Your goal →
Leave out the pictures and copy each record below exactly.
++++ Records provided
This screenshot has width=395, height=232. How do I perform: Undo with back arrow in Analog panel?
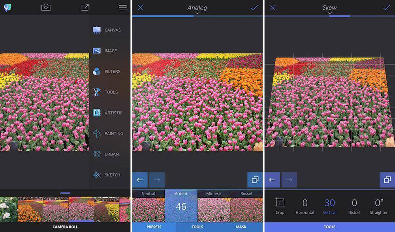[x=140, y=180]
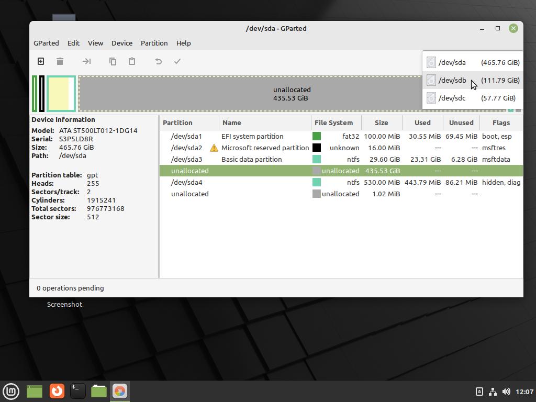Click the Paste partition toolbar icon

coord(132,61)
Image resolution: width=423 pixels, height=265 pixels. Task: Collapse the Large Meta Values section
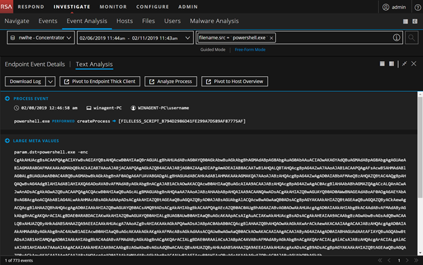tap(7, 141)
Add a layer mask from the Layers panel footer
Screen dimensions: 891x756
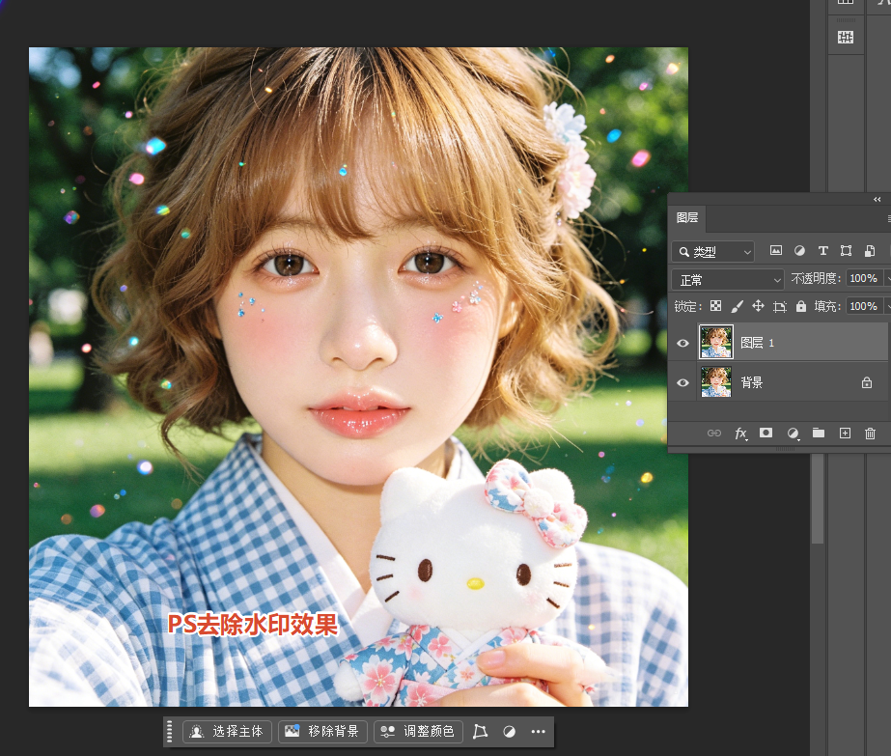[x=766, y=434]
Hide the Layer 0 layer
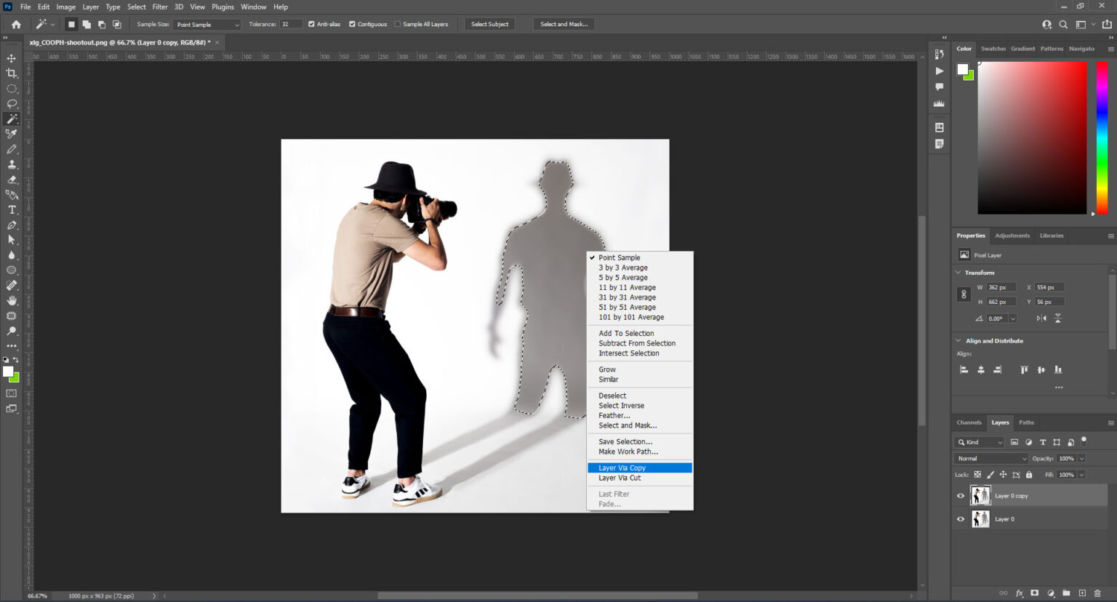 pos(961,518)
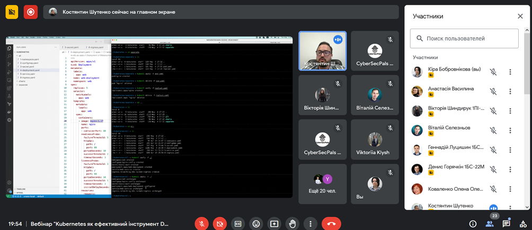This screenshot has height=230, width=532.
Task: Select the Ещё 20 чел. participant tile
Action: [322, 184]
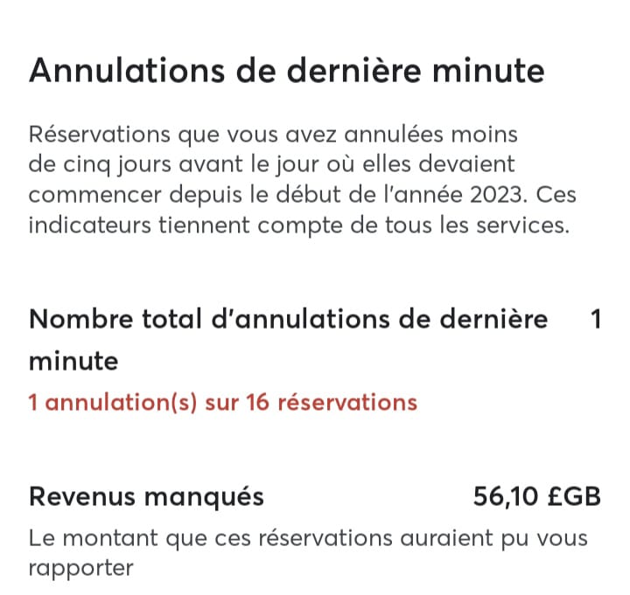The width and height of the screenshot is (630, 595).
Task: Click the description line starting with "Réservations que vous"
Action: 273,135
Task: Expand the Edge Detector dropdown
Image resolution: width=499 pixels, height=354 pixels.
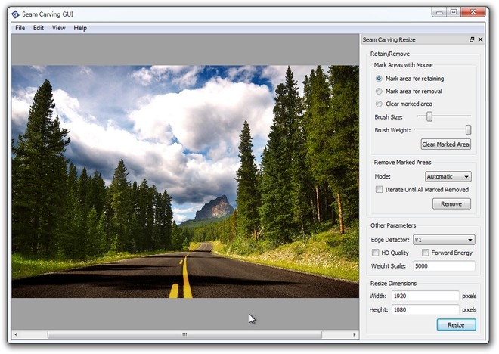Action: [444, 240]
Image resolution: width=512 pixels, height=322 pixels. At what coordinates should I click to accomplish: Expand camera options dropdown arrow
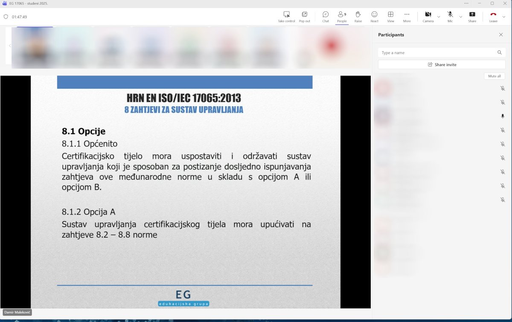[x=439, y=17]
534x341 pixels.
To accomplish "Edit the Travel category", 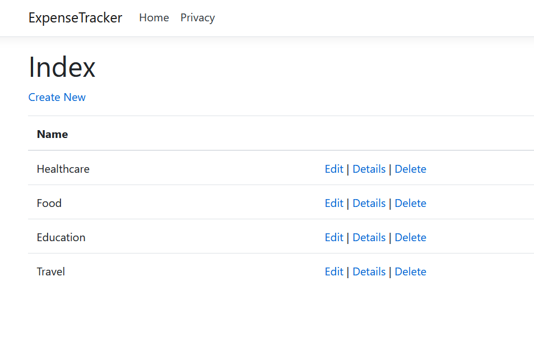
++++++++
Expected answer →
This screenshot has width=395, height=232. How do I perform: Undo with back arrow in Analog panel?
[x=140, y=180]
Click the Paste partition toolbar icon

coord(132,61)
Image resolution: width=423 pixels, height=265 pixels. Task: Collapse the Large Meta Values section
tap(7, 141)
Add a layer mask from the Layers panel footer
Screen dimensions: 891x756
[x=766, y=434]
Hide the Layer 0 layer
 pos(961,518)
This screenshot has height=230, width=532.
Task: Select the Ещё 20 чел. participant tile
Action: [322, 184]
The width and height of the screenshot is (630, 595).
Task: Click the description line starting with "Réservations que vous"
Action: 273,135
Task: Expand the Edge Detector dropdown
Image resolution: width=499 pixels, height=354 pixels.
Action: [444, 240]
Image resolution: width=512 pixels, height=322 pixels. At what coordinates should I click to accomplish: Expand camera options dropdown arrow
[x=439, y=17]
534x341 pixels.
To accomplish "Edit the Travel category", 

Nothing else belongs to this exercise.